Three classes were changed, but all were changed substantially.

Basically, the classes previously all had a pair of functions: __openDB() and __closeDB(), and every function that used the database had to call first one then the other. __closeDB() was not only tasked with closing the database, it also committed any outstanding transactions.

There are two main problems with this.

  1. It is error-prone. It is far too easy to get lost in a long function and return without calling __closeDB(). (See, for example, Users.uidExists() in users.py.) It is also not exception-safe - if an exception were to be thrown after a successful database command but before __closeDB(), the effects of the command would basically be lost.
  2. It is very inefficient. There were several functions that called other functions that opened the database, did something, then closed the database... then the caller re-opened the database and did something else. (This problem still remains in the Seen class, but that's a whole other issue.)
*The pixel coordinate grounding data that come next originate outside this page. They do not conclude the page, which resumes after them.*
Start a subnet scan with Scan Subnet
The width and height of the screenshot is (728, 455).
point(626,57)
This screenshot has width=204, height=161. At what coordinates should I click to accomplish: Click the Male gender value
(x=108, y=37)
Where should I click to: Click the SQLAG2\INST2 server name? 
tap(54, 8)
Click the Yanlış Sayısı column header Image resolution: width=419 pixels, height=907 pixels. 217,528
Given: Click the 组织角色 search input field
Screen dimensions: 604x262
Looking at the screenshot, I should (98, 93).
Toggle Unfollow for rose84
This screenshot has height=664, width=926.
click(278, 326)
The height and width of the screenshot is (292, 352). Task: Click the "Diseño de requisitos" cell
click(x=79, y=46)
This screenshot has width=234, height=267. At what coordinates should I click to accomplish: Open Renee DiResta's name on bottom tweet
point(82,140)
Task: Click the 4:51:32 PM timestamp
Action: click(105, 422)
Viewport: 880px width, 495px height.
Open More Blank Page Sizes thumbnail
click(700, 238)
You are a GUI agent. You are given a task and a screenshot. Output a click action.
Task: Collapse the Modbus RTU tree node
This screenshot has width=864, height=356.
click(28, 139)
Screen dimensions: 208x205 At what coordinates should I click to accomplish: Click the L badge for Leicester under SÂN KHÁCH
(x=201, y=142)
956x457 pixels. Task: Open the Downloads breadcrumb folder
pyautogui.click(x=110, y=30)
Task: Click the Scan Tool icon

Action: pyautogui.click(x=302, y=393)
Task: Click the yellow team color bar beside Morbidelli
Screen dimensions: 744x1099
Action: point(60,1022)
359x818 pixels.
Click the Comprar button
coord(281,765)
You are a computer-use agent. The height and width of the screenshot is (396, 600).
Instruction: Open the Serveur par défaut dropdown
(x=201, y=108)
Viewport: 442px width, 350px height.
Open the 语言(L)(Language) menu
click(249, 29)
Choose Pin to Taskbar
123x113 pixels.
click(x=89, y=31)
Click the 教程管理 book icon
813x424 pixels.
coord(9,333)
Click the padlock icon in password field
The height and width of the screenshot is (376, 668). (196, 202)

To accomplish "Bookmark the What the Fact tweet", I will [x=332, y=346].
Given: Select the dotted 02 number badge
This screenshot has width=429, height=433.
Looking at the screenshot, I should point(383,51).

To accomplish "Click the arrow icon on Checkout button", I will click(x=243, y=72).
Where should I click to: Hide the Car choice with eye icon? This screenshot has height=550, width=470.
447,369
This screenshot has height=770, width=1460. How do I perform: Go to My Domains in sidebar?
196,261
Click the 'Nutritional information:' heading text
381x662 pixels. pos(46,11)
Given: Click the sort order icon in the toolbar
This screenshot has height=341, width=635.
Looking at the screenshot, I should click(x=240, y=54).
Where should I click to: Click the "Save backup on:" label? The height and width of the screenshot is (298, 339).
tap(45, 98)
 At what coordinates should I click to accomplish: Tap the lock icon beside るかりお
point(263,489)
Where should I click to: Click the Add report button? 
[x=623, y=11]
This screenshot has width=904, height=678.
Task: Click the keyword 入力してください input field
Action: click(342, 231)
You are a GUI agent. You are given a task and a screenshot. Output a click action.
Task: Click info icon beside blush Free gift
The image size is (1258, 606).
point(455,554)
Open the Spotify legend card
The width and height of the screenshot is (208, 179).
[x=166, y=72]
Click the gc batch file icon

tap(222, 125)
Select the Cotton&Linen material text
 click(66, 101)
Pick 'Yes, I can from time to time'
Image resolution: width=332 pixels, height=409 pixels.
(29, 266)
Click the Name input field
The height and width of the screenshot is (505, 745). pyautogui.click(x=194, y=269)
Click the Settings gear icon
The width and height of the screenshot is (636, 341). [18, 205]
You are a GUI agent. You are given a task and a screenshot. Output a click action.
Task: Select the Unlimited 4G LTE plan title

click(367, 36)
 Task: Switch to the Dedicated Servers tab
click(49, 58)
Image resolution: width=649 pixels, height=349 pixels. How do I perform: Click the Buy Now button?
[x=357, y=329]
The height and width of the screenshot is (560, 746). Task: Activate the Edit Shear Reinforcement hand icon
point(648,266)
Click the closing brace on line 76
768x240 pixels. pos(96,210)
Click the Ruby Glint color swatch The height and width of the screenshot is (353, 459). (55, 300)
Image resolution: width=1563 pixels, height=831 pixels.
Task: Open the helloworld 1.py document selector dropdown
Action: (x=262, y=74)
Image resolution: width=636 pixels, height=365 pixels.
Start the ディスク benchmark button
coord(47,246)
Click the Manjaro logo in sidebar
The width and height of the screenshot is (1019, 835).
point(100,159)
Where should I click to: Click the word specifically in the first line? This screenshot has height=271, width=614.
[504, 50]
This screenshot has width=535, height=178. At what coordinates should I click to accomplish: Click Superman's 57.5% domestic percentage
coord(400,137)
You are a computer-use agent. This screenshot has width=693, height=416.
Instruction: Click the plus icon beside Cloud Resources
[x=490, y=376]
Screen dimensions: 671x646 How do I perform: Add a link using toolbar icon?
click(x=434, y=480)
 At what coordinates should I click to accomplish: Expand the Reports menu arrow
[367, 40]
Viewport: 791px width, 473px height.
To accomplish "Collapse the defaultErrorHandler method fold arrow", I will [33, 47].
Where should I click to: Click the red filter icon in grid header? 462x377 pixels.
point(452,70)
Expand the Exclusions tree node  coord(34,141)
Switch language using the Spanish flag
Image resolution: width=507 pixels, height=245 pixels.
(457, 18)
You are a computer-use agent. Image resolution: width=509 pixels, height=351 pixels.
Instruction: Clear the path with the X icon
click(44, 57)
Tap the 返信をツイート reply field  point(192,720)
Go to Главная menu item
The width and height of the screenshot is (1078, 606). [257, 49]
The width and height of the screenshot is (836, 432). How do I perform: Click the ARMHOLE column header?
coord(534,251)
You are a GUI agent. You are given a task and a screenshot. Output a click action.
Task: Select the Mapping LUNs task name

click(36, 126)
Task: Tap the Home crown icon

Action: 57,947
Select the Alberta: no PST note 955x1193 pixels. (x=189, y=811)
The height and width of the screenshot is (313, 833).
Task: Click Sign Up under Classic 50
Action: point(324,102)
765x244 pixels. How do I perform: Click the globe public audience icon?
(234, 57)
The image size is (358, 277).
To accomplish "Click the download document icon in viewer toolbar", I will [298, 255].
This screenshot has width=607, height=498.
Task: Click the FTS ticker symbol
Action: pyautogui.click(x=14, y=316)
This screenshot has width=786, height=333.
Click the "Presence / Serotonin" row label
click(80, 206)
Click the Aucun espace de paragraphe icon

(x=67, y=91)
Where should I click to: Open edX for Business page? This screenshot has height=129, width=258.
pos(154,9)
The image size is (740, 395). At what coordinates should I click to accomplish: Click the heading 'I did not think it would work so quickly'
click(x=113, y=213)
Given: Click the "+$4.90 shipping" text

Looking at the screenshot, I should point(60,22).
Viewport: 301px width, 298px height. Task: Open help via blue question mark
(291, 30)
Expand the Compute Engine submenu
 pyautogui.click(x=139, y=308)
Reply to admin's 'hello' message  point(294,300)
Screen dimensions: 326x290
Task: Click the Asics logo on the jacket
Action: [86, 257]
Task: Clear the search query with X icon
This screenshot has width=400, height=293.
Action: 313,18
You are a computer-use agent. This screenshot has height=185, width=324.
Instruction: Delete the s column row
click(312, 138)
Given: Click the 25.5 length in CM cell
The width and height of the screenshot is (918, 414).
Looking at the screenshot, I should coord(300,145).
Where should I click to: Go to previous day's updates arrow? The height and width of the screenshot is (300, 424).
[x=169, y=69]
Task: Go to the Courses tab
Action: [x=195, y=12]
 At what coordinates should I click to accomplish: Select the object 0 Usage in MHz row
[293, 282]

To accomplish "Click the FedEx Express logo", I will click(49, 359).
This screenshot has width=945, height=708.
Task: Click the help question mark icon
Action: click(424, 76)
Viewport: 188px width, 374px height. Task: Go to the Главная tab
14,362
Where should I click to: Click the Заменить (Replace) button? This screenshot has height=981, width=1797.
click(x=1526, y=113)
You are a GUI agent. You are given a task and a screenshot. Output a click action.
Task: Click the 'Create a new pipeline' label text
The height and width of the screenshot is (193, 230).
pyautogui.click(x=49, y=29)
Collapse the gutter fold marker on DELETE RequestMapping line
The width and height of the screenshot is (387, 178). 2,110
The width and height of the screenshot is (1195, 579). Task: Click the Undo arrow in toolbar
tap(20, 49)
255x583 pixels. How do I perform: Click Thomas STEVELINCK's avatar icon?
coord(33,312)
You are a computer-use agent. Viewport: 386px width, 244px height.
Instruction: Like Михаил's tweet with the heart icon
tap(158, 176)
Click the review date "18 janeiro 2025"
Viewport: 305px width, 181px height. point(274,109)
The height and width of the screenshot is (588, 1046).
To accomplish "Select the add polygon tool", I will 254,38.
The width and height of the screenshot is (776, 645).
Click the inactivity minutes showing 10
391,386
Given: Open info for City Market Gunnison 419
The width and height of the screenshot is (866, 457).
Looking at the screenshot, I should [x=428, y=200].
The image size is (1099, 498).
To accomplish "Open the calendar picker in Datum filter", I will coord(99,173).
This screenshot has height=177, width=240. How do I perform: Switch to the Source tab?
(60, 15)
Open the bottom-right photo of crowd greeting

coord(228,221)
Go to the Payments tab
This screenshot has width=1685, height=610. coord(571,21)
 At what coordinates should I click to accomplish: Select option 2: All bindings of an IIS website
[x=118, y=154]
Generally, all functions in all three classes that actually accessed databases were converted from this form:

def f(self):
    self.__openDB()

    # self.db is set in __openDB()
    self.db.execute(query)

    data = self.db.fetchone()
    if data is not None:
        # return data
    else:
        # return defaults

to this form:

def f(self):
    with contextlib.closing(sqlite3.connect(self.__dbname)) as connection:
        with connection as cursor:
            for data in cursor.execute(query):
                # return data
    #return defaults

All SQL statements were also pulled out of the code and placed separately at the top of the files. This will make it easier to figure out any changes that have to be made if the database structure changes.

This pull request also resolves several other minor issues.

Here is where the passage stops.